A ANPUH ressalta que, na época, o ex-tenente foi intimado a comparecer à Audiência da CNV e se retirou do país. “Causa-nos indignação que esta denúncia em relação à prática de tortura durante a ditadura seja hoje objeto de uma ação judicial que busca responsabilizar Aluízio Palmar, que apenas publicizou uma denúncia amplamente noticiada à época. Temos clareza que isso se relaciona com a manutenção da impunidade, amplamente defendida pelo governo atual. Ao invés de cumprir as recomendações da Comissão Nacional da Verdade, o Estado vem acolhendo medidas que apagam a ditadura e transformam os algozes em vítimas.”

Segundo a entidade, “no Brasil, os algozes que escaparam de ser incriminados por crimes de lesa-humanidade, agora se sentem no direito de se portar como vítimas”.

Jornalistas

Para o Sindicato dos Jornalistas Profissionais do Paraná (SindijorPR) e a Federação Nacional dos Jornalistas (Fenaj) o processo é uma veemente tentativa do ex-tenente de calar um jornalista. “É inaceitável que um profissional seja processado por simplesmente divulgar informações que são públicas.

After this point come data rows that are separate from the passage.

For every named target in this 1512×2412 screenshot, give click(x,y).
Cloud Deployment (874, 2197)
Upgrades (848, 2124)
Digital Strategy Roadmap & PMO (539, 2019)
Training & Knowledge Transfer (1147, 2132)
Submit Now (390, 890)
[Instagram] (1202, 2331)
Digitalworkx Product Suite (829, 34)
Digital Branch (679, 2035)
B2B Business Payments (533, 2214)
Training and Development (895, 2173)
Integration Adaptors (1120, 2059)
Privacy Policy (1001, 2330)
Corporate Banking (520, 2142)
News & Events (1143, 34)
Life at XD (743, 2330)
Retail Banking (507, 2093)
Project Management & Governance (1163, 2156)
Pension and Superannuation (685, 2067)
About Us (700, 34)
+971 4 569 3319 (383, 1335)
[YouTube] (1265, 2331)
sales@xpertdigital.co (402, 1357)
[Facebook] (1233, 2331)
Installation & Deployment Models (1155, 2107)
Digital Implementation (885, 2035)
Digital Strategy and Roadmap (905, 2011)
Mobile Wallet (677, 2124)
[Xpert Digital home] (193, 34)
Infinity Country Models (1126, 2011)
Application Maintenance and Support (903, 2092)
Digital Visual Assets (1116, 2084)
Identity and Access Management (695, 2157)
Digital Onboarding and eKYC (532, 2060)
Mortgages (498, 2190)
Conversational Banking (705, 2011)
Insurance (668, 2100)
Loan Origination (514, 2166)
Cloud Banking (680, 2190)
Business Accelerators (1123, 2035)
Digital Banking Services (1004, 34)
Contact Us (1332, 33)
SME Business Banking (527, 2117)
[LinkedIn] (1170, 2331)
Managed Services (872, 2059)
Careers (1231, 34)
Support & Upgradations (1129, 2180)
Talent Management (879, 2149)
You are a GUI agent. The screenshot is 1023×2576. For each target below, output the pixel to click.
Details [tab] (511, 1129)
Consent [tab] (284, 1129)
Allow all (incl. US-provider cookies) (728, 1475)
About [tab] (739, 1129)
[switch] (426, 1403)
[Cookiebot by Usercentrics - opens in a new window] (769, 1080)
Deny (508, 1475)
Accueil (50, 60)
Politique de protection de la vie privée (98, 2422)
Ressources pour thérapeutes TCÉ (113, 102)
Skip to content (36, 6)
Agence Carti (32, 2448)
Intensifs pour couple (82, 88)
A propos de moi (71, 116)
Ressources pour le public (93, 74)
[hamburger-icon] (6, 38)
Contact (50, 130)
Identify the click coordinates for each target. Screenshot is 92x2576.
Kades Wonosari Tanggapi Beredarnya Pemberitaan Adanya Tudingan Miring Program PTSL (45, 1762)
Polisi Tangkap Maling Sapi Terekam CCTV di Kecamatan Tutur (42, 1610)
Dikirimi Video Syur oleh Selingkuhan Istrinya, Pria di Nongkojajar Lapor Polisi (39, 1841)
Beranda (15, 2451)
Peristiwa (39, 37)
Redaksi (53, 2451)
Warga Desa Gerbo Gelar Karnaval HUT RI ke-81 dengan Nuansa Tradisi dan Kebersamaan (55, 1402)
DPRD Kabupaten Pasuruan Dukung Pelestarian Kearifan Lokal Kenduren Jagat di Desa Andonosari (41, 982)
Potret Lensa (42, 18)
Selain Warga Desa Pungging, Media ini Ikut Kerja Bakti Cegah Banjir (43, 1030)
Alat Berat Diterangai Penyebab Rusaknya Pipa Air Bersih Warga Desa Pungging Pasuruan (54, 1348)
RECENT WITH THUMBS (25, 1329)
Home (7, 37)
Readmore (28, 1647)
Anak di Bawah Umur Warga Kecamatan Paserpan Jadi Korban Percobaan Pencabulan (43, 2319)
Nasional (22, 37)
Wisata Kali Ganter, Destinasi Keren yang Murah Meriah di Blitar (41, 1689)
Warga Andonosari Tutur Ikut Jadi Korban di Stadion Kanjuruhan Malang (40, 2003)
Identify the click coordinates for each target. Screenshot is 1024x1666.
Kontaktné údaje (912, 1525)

Não aceitaremos esta tentativa de intimidação e de cerceamento do exercício profissional. Esta ação judicial merece nosso repúdio.”

Jornalistas da Universidade Estadual de Ponta Grossa (UEPG) igualmente emitiram repúdio ao que chamam de perseguição ao profissional “que se dedica há décadas à preservação da memória deste período histórico e à busca pela justiça”. O processo de danos morais ingressado por Ostrovski é um “desrespeito à liberdade de expressão”.

“Responsabilizar uma vítima de tortura por denunciar a violação aos direitos humanos por meio de uma ação judicial constitui uma inversão completa da relação agressor/vítima representada pelos atos de tortura que caracterizaram o período.”

Os jornalistas ainda registram a indignação ao tratamento dedicado aos presos e perseguidos políticos da ditadura brasileira, “representado na ação ao ex-militar, e à impunidade dos responsáveis pela violência praticada durante o regime”.

Primeira edição sobre os mortos da Chacina de Medianeira foi em 2005

Sem resposta

O advogado Mario Espedito Ostrovski foi procurado pelo Plural e pediu para que as perguntas da entrevista fossem encaminhadas por email. Até o momento da publicação desta reportagem, as respostas de Ostrovski não haviam chegado.

No processo, uma ação de indenização por danos morais, Ostrovski diz que “há ausência de prova nos autos dos fatos imputados ao autor” e que “as ofensas ultrapassam o direito de crítica e de livre manifestação. Liberdade de expressão que não deve se sobrepor aos direitos fundamentais da honra e da imagem”.

O valor solicitado de indenização, por “dano moral proveniente das ofensas e imputações criminais em rede social”, é de R$ 39,9 mil.